Marketing capability is expected to have a relatively larger impact in magnitude than financing capability on analysts’ stock recommendations for several reasons. First, although both capabilities are intangible according to RBV and MAF, financing capability is easier for analysts to codify due to the regulations requiring firms to fully disclose accounting and finance information to SEC and other agencies
In contrast, marketing capability is more difficult to codify and transmit because market knowledge about customer needs is tacit,firm-specific, and developed over time through experiential learning in a socially complex nature.
Also, because market-sensing and customer-linking skills are distributed across organizational departments and privately held by individual employees, market knowledge tends to have a higher degree of imperfect mobility and imperfect imitability.
In fact, supporting the relatively stronger impact of marketing capability than R&D and operations, marketing capability is likely to be immune to competitive imitation and acquisition because of the distributed, tacit, and private nature of the underlying knowledge.
Furthermore, prior finance literature suggests that there are mixed and weak results on the influence of corporate debt financing and capital structure on firm financial performance.
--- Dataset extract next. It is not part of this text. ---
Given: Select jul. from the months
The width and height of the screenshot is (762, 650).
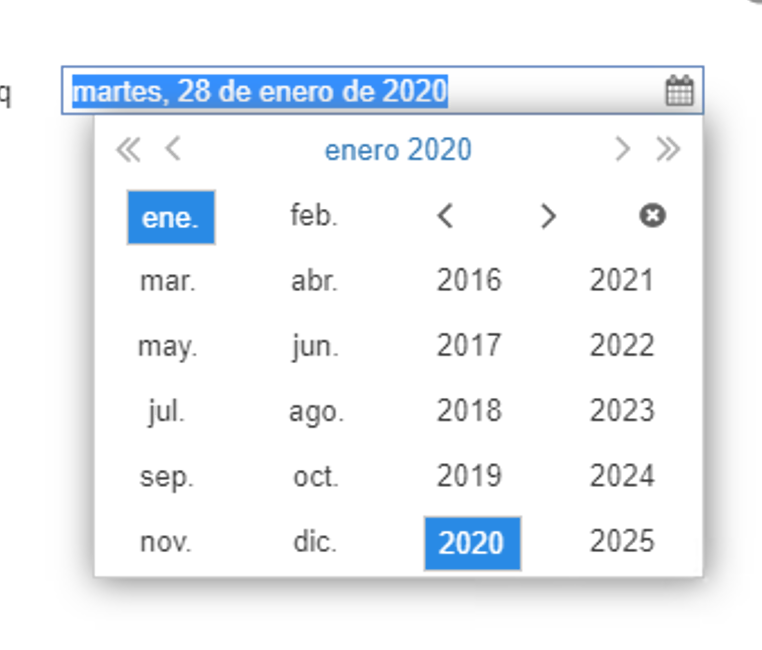Looking at the screenshot, I should pyautogui.click(x=166, y=411).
Though benefiting the firm with capital support, financing with external debt may lead the firm to be more vulnerable to unexpected stress and wrongful guidance from debt holders according to the pecking order theory.
Therefore, on the basis of RBV, MAF, and prior finance literature, this study proposes that, on balance, compared to financing capability, marketing capability of a firm is more difficult for rivals to codify, copy, and transfer and more likely signals stronger firm prospects of future cash flows, thus leading to relatively larger impact on analysts’ stock recommendations for the firm.